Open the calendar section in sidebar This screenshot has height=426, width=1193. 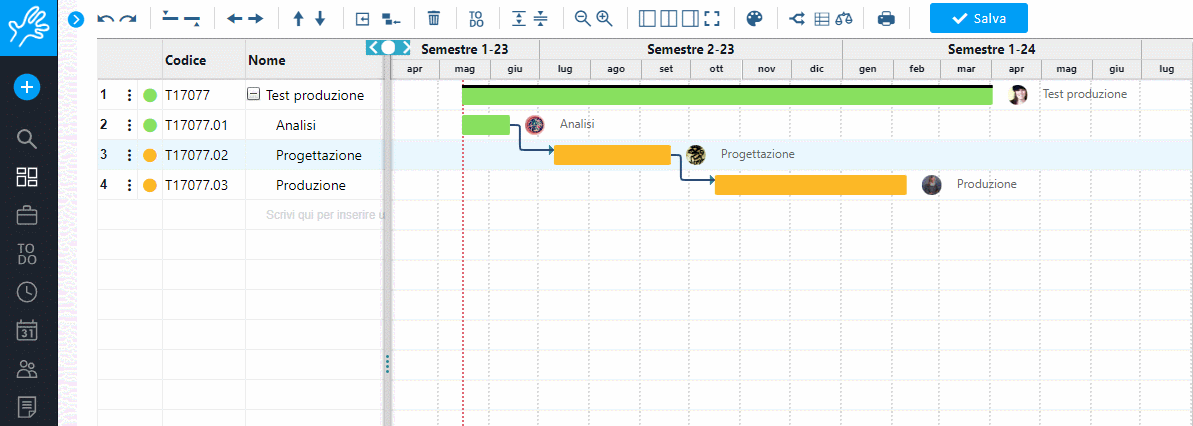(x=28, y=330)
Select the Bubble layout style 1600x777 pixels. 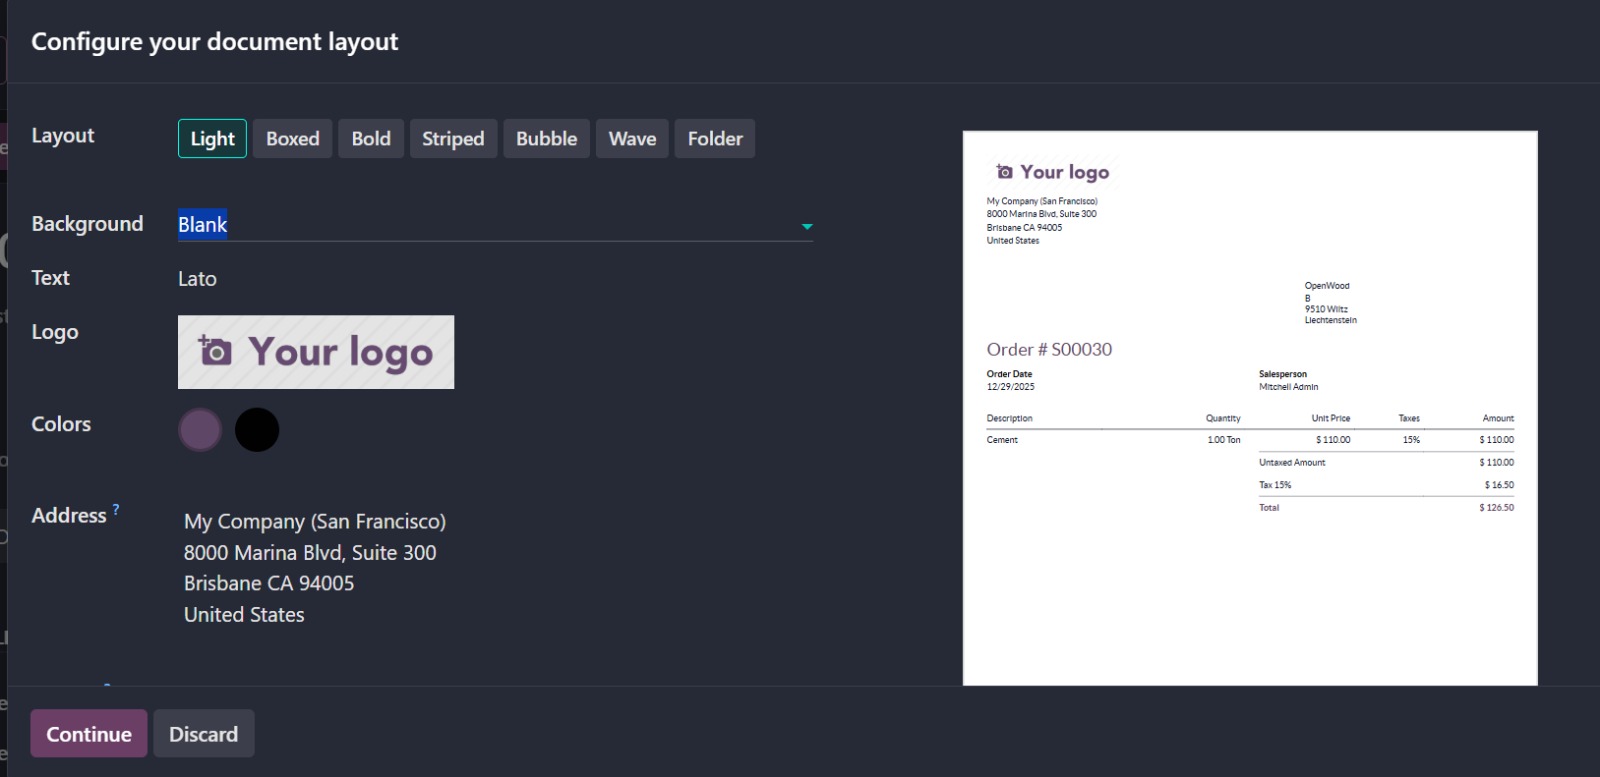pos(546,139)
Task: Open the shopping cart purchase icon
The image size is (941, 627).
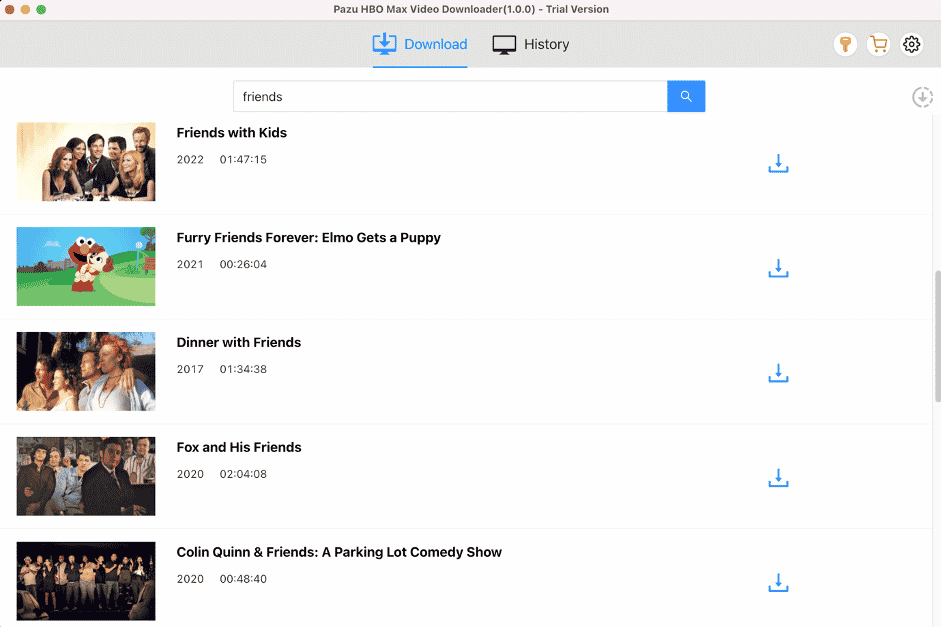Action: 878,44
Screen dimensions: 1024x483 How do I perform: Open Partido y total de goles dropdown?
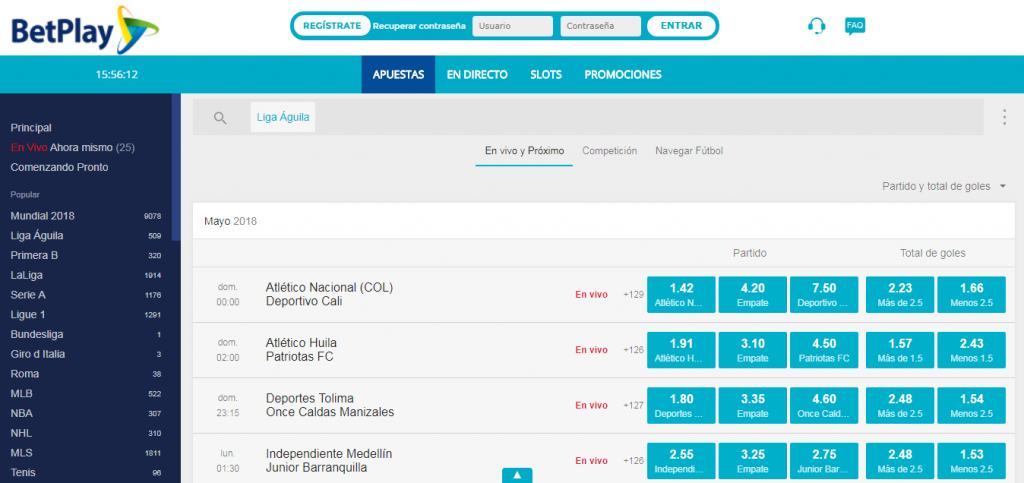[944, 186]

========

Set down only the lines running from the line with "Task: Open the shopping cart purchase icon" to the end of the entries, inclusive; omit every picture.

Task: Open the shopping cart purchase icon
The image size is (941, 627).
Action: 878,44
Screen dimensions: 1024x483 How do I perform: Open Partido y total de goles dropdown?
[944, 186]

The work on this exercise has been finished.